— Records for this task —
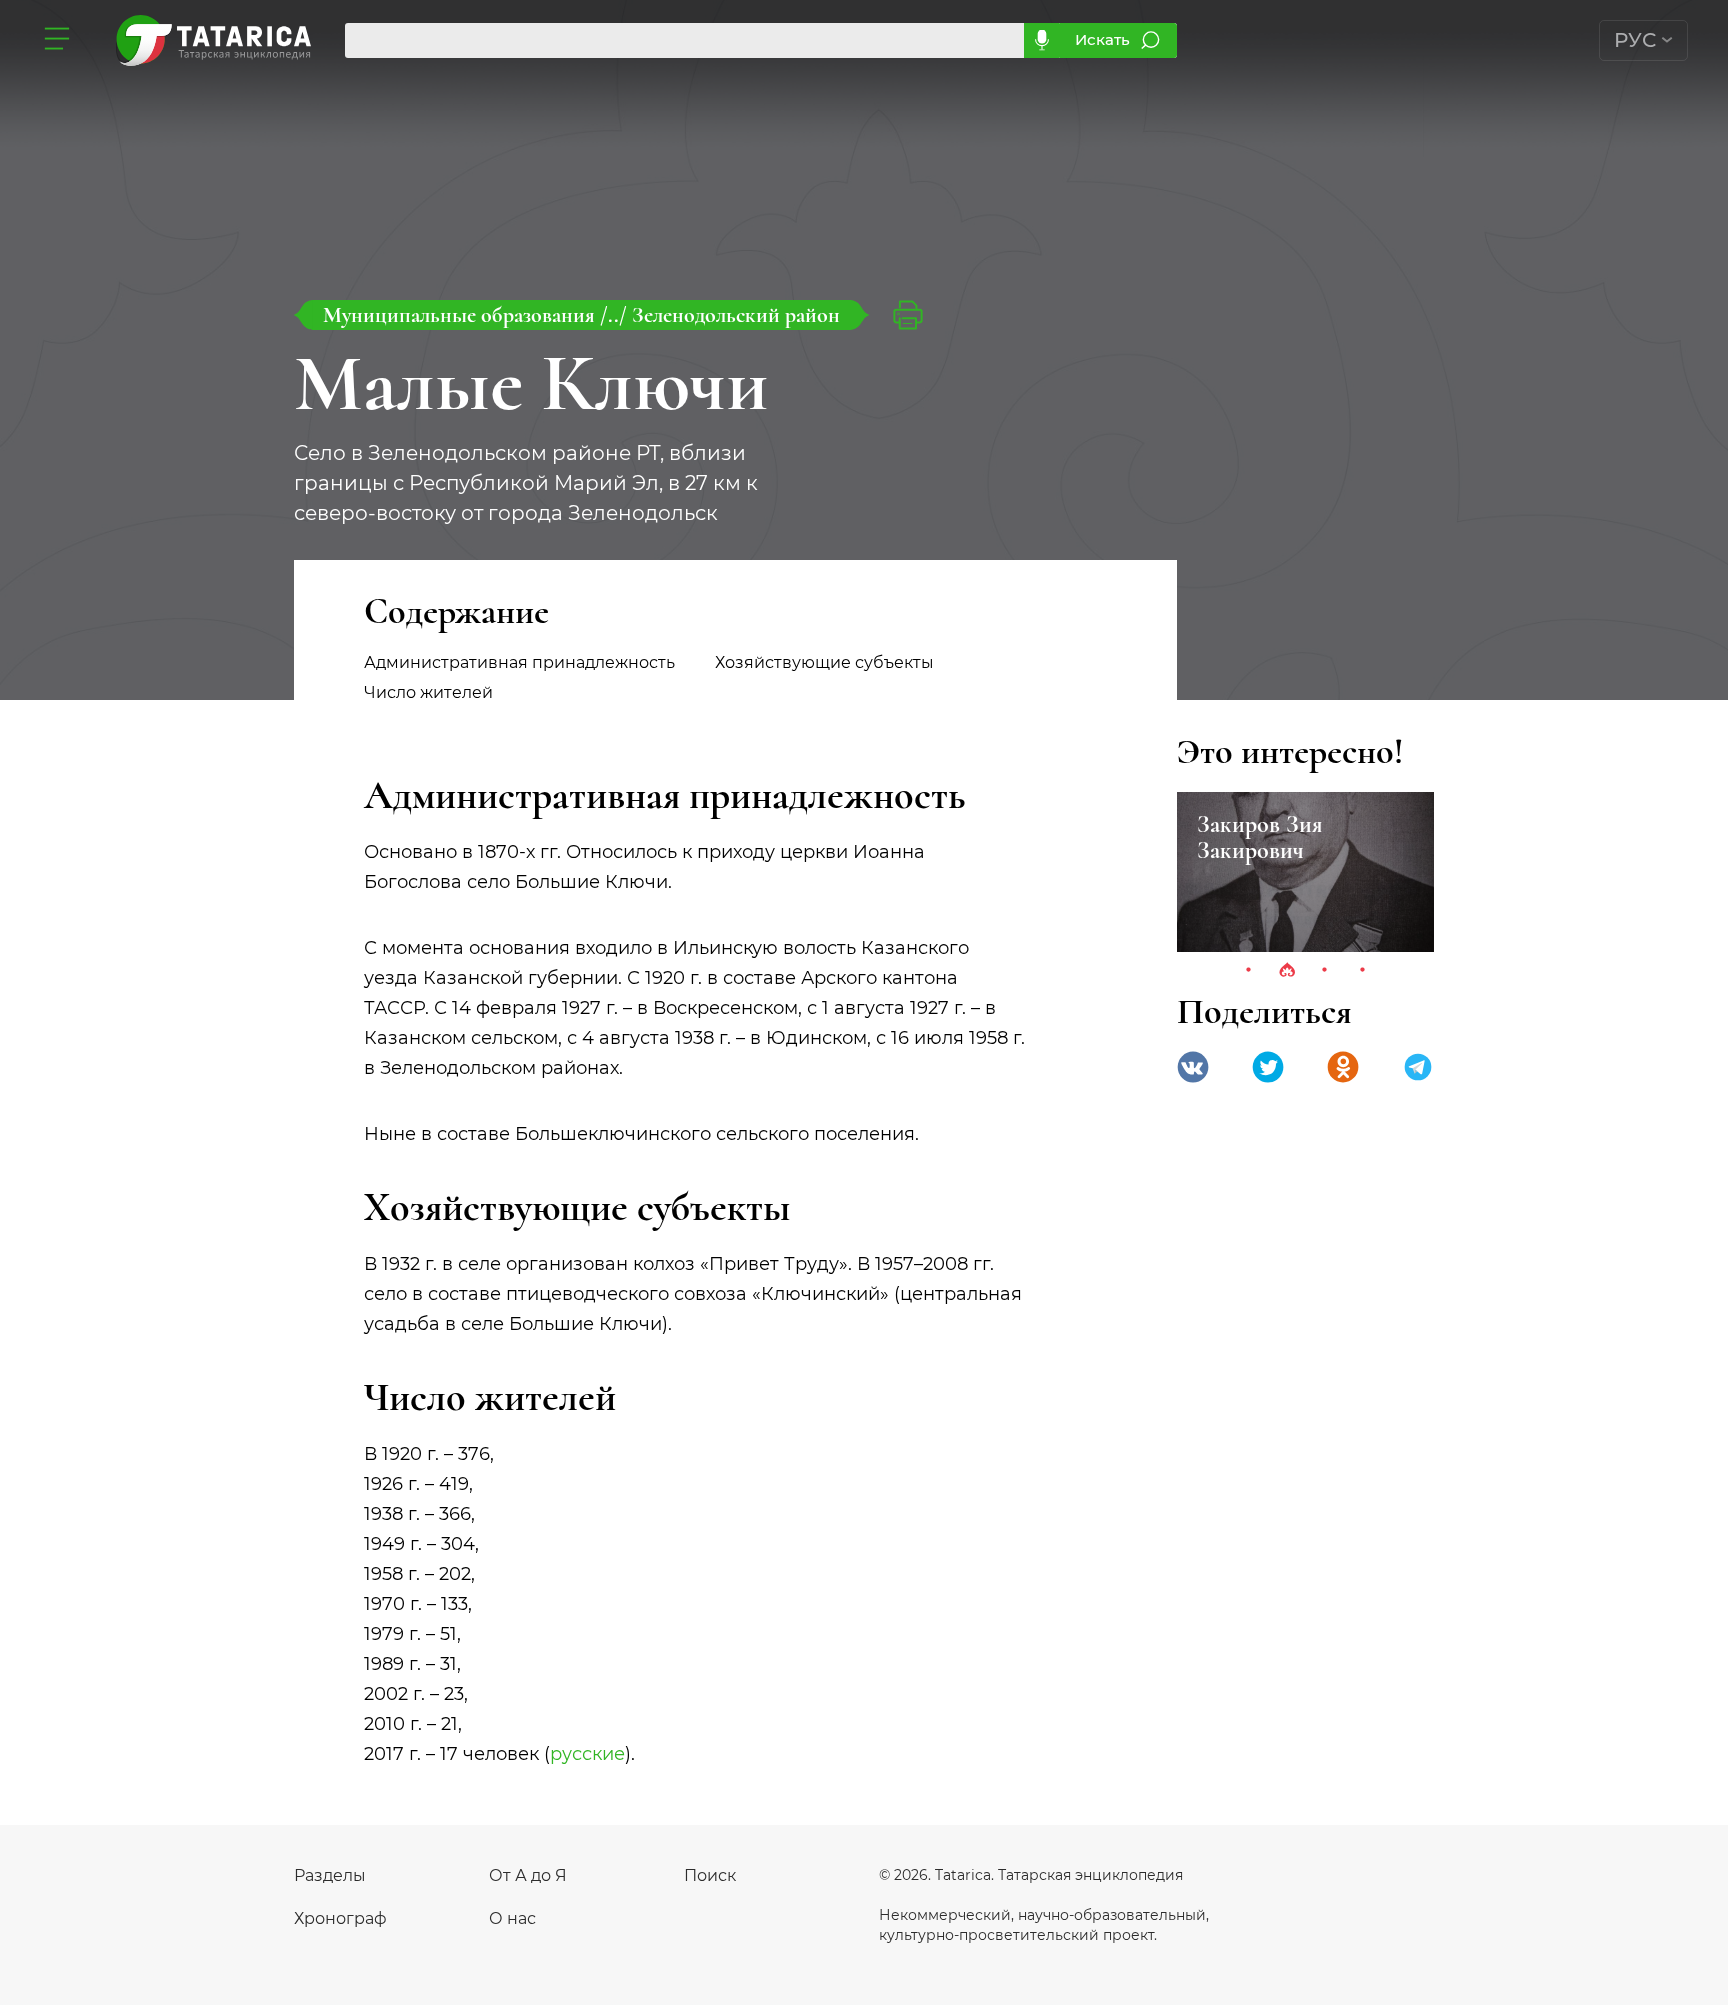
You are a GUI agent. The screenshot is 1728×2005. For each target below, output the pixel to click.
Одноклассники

...

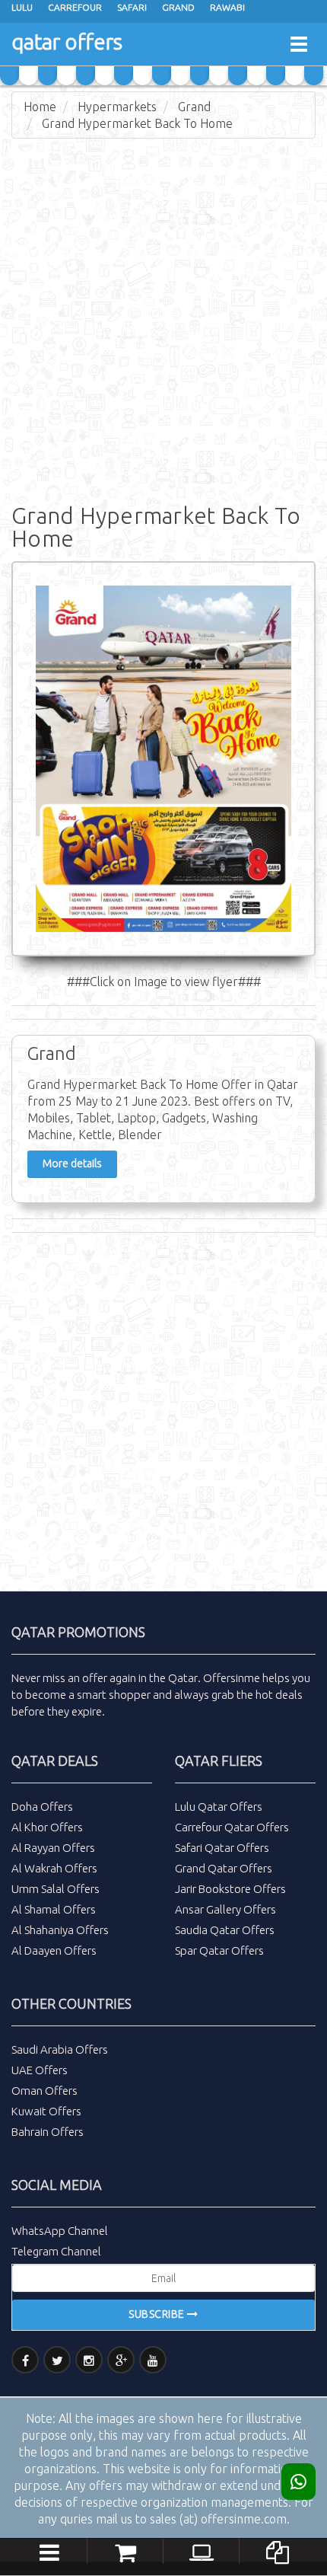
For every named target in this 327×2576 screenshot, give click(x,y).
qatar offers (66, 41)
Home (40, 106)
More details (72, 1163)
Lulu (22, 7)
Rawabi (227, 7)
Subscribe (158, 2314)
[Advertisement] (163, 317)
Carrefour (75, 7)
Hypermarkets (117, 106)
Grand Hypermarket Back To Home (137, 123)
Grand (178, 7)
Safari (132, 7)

— Task requirements —
Say, as a bare number, how many lines above contain the word "screenshot".

— Your solution —
2